**Brief:** Restrict the output to the lines below starting at the one that contains "Click the calendar icon beside join date" and ending at the one that contains "Screen dimensions: 279x157", and restate them word for word, both ends included.

------ Extracted information ------

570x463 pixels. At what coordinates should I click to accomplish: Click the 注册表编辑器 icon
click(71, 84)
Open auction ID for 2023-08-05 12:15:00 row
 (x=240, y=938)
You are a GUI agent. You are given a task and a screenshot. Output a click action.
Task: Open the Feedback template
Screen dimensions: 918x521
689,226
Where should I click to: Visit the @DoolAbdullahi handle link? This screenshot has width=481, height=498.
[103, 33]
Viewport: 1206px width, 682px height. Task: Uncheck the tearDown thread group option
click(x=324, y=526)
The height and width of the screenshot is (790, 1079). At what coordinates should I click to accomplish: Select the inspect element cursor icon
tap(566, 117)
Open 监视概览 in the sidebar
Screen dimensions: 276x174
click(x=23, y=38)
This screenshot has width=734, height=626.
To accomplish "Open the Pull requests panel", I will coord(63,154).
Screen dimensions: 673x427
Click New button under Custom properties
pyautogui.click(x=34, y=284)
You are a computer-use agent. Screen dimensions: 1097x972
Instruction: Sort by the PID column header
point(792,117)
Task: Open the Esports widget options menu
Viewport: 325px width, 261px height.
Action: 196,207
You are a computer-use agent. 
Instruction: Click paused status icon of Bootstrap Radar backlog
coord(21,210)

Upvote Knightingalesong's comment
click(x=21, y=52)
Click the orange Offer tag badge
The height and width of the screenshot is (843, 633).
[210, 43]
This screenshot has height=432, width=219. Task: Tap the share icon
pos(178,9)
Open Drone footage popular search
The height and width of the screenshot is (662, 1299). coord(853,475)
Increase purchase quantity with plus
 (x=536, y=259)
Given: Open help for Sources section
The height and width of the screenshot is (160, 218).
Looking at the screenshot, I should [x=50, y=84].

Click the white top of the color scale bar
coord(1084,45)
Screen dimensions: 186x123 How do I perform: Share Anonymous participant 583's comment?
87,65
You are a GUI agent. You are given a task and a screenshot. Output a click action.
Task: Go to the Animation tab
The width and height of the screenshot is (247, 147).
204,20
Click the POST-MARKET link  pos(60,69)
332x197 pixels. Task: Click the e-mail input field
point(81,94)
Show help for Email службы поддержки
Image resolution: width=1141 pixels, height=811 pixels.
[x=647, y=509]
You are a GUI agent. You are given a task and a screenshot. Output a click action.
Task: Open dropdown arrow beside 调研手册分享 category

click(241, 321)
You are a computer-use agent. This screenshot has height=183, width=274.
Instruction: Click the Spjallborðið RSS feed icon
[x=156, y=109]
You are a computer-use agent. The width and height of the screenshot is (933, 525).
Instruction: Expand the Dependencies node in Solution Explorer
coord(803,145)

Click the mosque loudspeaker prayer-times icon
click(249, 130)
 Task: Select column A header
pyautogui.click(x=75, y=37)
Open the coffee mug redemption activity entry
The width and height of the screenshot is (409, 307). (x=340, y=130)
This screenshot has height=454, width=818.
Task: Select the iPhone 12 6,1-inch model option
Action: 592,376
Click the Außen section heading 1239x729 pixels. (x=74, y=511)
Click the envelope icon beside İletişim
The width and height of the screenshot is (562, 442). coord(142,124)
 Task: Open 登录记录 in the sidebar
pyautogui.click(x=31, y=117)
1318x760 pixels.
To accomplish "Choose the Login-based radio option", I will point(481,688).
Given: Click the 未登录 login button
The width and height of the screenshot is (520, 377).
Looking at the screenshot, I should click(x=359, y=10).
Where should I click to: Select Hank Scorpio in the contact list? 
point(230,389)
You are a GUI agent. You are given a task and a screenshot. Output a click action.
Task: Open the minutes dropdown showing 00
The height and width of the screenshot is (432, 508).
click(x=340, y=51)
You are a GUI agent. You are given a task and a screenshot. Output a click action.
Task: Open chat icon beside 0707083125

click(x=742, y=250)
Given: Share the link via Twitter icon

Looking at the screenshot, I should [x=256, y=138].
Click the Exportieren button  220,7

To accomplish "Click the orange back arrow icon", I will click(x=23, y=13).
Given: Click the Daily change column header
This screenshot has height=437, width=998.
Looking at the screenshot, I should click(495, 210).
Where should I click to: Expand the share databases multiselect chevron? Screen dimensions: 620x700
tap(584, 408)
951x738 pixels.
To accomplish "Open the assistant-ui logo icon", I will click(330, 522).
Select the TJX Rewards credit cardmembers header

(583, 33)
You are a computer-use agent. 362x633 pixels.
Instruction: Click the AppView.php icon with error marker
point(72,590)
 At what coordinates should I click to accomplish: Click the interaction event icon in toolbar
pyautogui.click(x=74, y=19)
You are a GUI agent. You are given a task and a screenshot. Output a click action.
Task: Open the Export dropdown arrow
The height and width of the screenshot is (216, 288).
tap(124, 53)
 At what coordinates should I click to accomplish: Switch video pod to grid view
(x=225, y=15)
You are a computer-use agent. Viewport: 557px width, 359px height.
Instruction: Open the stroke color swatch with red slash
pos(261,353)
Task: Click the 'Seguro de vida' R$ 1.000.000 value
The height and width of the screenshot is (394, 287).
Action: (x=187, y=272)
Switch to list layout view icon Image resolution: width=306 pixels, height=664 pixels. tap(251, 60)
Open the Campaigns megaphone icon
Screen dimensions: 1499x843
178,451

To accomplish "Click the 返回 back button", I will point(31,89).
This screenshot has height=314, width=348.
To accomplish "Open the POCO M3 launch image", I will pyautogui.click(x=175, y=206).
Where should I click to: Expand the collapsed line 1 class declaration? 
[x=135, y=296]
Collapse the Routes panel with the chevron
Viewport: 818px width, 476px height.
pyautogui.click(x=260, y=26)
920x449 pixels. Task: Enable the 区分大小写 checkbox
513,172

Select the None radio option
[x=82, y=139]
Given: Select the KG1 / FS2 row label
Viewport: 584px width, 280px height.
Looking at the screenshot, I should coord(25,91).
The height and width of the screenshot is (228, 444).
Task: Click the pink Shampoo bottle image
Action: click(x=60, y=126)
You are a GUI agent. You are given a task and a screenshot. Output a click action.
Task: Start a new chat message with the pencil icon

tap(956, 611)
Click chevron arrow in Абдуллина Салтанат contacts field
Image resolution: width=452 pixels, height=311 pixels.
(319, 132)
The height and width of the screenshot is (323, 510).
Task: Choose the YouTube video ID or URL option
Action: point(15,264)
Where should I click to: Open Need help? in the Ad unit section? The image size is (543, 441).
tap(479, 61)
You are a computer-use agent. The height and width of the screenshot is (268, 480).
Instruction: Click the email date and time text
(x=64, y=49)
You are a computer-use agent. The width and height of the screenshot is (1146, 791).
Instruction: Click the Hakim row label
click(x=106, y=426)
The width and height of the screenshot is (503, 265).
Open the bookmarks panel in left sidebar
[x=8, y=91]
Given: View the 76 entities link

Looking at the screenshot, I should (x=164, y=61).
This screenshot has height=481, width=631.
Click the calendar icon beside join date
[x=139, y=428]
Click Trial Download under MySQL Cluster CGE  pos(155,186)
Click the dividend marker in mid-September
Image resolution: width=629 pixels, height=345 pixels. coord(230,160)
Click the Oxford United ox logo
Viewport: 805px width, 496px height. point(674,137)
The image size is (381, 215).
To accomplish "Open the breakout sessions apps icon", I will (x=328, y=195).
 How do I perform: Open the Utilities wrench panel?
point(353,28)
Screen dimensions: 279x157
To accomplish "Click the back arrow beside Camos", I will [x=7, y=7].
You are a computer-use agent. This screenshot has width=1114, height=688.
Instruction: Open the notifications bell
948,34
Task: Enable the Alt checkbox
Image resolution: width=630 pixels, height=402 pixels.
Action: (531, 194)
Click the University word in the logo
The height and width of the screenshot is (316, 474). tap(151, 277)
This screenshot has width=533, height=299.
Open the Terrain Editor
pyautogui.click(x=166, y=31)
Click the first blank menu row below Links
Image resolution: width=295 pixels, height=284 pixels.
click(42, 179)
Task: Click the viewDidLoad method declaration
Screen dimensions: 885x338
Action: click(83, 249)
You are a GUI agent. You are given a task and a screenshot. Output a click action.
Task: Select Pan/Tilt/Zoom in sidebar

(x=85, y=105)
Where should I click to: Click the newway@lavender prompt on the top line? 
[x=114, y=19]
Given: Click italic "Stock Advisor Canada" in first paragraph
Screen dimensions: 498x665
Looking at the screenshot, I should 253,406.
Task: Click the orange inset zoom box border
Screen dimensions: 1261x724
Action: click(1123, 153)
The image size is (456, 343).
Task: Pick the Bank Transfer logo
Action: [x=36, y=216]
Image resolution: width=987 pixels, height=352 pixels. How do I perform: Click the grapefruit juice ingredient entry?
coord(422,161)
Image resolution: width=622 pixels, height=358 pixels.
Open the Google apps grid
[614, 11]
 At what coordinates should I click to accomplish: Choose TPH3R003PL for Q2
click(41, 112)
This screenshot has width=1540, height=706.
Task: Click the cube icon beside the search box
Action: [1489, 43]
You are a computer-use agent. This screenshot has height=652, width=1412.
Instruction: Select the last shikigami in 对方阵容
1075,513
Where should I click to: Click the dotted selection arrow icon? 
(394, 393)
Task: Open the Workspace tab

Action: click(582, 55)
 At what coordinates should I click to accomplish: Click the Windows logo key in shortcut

------

**Worked solution:**
Click the calendar icon beside join date
[x=139, y=428]
Click Trial Download under MySQL Cluster CGE  pos(155,186)
Click the dividend marker in mid-September
Image resolution: width=629 pixels, height=345 pixels. coord(230,160)
Click the Oxford United ox logo
Viewport: 805px width, 496px height. point(674,137)
The image size is (381, 215).
To accomplish "Open the breakout sessions apps icon", I will (x=328, y=195).
 How do I perform: Open the Utilities wrench panel?
point(353,28)
Screen dimensions: 279x157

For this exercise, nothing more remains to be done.